**REQUEST 1**
In the forum thread on OGS rankings, what Fox rank does Allerleirauh say a 2d OGS player surely holds?

**ARTICLE**
· · · ·

Are OGS rankings inflated, deflated or neither?

Maharani · December 28, 2022, 7:52pm

Do you think it is reasonable for people who know nothing about go to lose 90 % of their games in the beginning?

Yes, this is to be expected; no need for change
No, it is humiliating; we should rebuild the ranking system so complete beginners can win 50 % of their games from the start
I don’t have a strong opinion on the matter

0 voters

espoojaram · December 28, 2022, 7:57pm

I can’t answer the poll

I believe it might be humiliating, but at the same time it’s idealistic to imagine a system where beginners (or weak players) win 50% of the games from the get-go.

If beginners can self-identify without vetting, sandbaggers will self-identify as beginners. If we start players with a low rank, sandbaggers don’t even need to do anything.

Unless we have a solution, I can’t answer 1.

Conrad_Melville · December 28, 2022, 7:57pm

None of this has any relevance to my comment. My only point was you seem to have misunderstood the saying. I wouldn’t even care except that you criticized it for being a myth. You also seem to miss the kind of “gallows humor” quality of it, which I guess is understandable with a foreign language.

It is pretty obvious that discouragement is a serious problem in any difficult game (or sport). I think few people would disagree with that. Any other truisms you want to debate?

Maharani · December 28, 2022, 7:58pm

Btw wow, is the discrepancy really that enormous? dwyrin is 7d on Foxy and easily beats 3d on OGS without even remarking that they seem stronger than Fox 3d.

Conrad_Melville · December 28, 2022, 8:02pm

I, too, can’t answer because it mixes together what we expect and what we want. And, of course, it depends entirely on whom they are playing.

Groin · December 28, 2022, 8:06pm

7d on fox is very different as 5d on fox

Maharani · December 28, 2022, 8:10pm

I intentionally worded the poll that way because if you do believe that losing 90 % of your games as a complete beginner is humiliating and unacceptable, you’d have to devise yet another complete overhaul of the ranking system. Otherwise, why complain?

Allerleirauh · December 28, 2022, 8:11pm

Well, when I was 1d OGS I managed to get 5d Foxy but I’m not sure if I could hold it, I kinda got bored there. But 1d OGS is solid 4d Foxy, 2d OGS is surely 5d Foxy.

But on Foxy ranks are jammed. You have like 9d pros and AIs. Some weaker pros even got knocked down to 8d. And you have 1d amateurs at like 4-5d. So jumps in difficulty with 6-7d are big.

· · · ·

**SUPPLIED DATA**

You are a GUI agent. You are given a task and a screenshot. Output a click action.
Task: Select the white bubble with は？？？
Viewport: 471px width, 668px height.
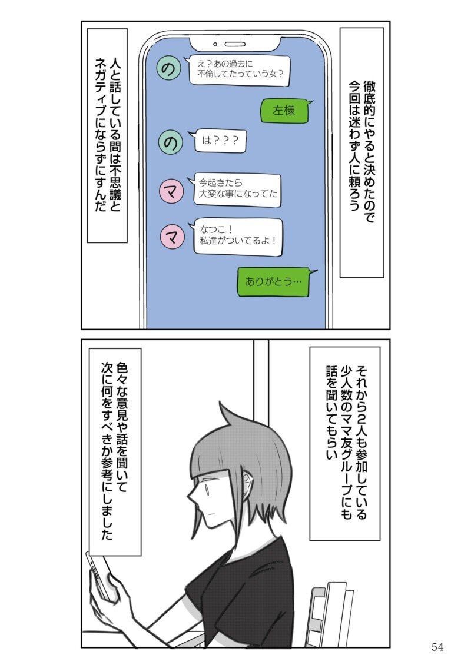(x=219, y=141)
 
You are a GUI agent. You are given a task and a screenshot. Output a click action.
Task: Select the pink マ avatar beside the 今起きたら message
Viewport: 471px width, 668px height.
(x=171, y=191)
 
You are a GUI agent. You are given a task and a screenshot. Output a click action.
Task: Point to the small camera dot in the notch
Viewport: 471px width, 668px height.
(x=215, y=44)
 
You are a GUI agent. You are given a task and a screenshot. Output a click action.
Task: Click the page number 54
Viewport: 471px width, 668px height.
(x=437, y=647)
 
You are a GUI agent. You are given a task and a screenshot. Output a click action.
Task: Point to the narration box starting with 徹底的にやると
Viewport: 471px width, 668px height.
(x=362, y=152)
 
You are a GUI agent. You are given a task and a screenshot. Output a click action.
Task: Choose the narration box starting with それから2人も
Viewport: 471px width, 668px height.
(x=344, y=443)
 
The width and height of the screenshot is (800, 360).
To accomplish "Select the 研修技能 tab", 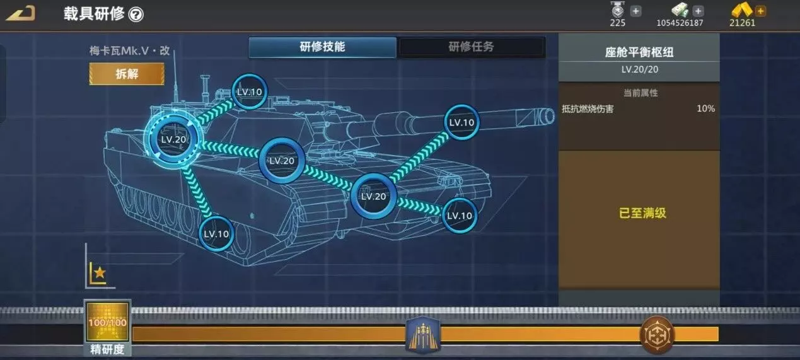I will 322,47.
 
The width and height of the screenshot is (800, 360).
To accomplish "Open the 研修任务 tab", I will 471,47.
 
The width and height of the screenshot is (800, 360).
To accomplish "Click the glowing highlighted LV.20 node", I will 173,139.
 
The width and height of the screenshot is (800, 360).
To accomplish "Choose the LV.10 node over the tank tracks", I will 216,234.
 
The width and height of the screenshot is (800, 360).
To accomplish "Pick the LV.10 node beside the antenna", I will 249,91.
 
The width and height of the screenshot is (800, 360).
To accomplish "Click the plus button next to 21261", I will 760,11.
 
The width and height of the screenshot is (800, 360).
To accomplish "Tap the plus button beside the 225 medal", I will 635,11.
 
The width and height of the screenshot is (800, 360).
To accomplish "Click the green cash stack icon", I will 679,10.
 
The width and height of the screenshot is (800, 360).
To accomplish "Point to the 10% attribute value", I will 705,108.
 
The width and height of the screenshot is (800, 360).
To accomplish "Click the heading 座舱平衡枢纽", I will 639,52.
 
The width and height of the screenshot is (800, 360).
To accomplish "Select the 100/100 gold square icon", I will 107,323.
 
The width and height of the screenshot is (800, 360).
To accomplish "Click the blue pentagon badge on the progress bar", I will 422,334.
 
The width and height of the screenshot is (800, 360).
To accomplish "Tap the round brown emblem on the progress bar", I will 657,334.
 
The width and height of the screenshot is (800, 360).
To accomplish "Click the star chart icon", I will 98,272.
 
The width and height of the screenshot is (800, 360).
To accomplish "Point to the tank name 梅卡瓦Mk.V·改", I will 129,52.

· · · ·

**REQUEST 2**
Echo the stretch of rows from the start of the rows through the line containing "(x=344, y=443)", both ends included, and leave the pictures out.

**WRITTEN REPLY 1**
5d on Foxy.

**WRITTEN REPLY 2**
You are a GUI agent. You are given a task and a screenshot. Output a click action.
Task: Select the white bubble with は？？？
Viewport: 471px width, 668px height.
(x=219, y=141)
 
You are a GUI agent. You are given a task and a screenshot. Output a click action.
Task: Select the pink マ avatar beside the 今起きたら message
Viewport: 471px width, 668px height.
(x=171, y=191)
 
You are a GUI agent. You are given a task and a screenshot. Output a click action.
Task: Point to the small camera dot in the notch
Viewport: 471px width, 668px height.
(x=215, y=44)
 
You are a GUI agent. You are given a task and a screenshot. Output a click action.
Task: Click the page number 54
Viewport: 471px width, 668px height.
(x=437, y=647)
 
You are a GUI agent. You are given a task and a screenshot. Output a click action.
Task: Point to the narration box starting with 徹底的にやると
Viewport: 471px width, 668px height.
(x=362, y=152)
 
You are a GUI agent. You are given a task and a screenshot. Output a click action.
Task: Choose the narration box starting with それから2人も
Viewport: 471px width, 668px height.
(x=344, y=443)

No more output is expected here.